The chairman said the commission had in the past three years invested in technology to enhance its forensic capability.

He added that they have trained ICPC staff in digital document analysis, handwriting analysis, polygraphic technology, and sundry skills.

In the past 15 years, the government has generally invested in technology to fight corruption, especially by prevention.

He particularly said the deployment of technology through the Integrated Payroll and Personnel Information System, Government Integrated Financial Management System and Treasury Single Account has contributed in no small way to reducing corruption.

Other areas are the Open Treasury Portal, the establishment of the Nigerian Financial Intelligence Unit and the private sector-initiated Bank Verification Number.
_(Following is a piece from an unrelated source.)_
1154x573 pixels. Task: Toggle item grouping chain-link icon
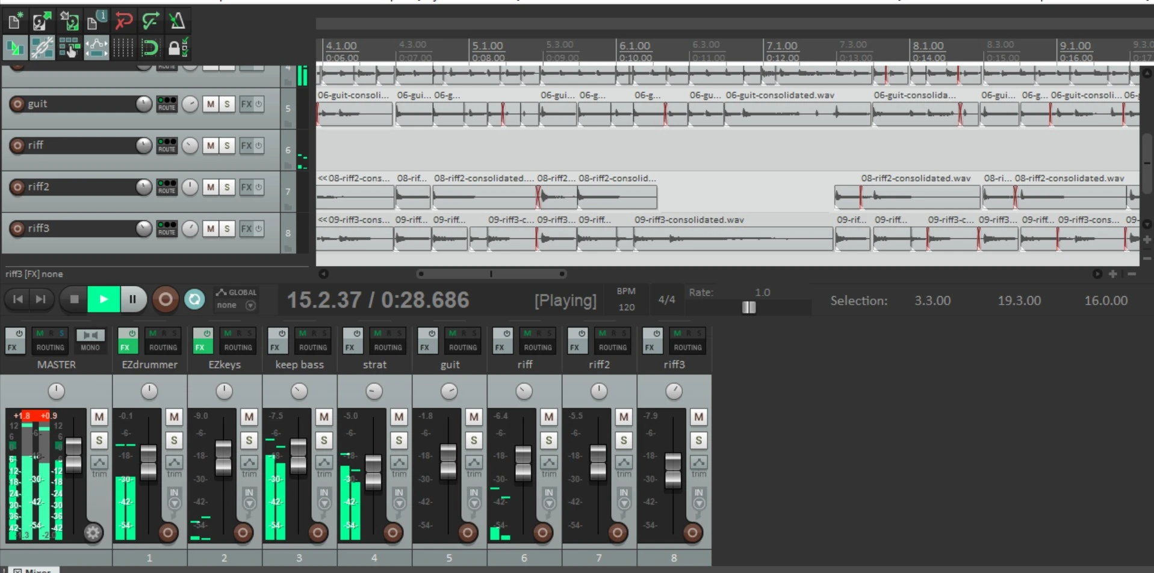[x=42, y=48]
Owasanoye called for more collaboration by law enforcement agencies in the deployment of technology to reduce opportunities for money laundering.

He added;

“Appropriate technology deployment will give law enforcement agencies, administrators and regulators of the process adequate leverage to know what school feeding funds were being used for.

“Technology penetration in Nigeria today makes this very possible.

“Such platforms will help nip anomalies in the bud and save the government huge sums of money as well as prevent abuse, corruption and money laundering.

He assured that the anti-corruption agency, NITDA, and Ford Foundation would further work on the demo hacking solutions presented by the young innovators.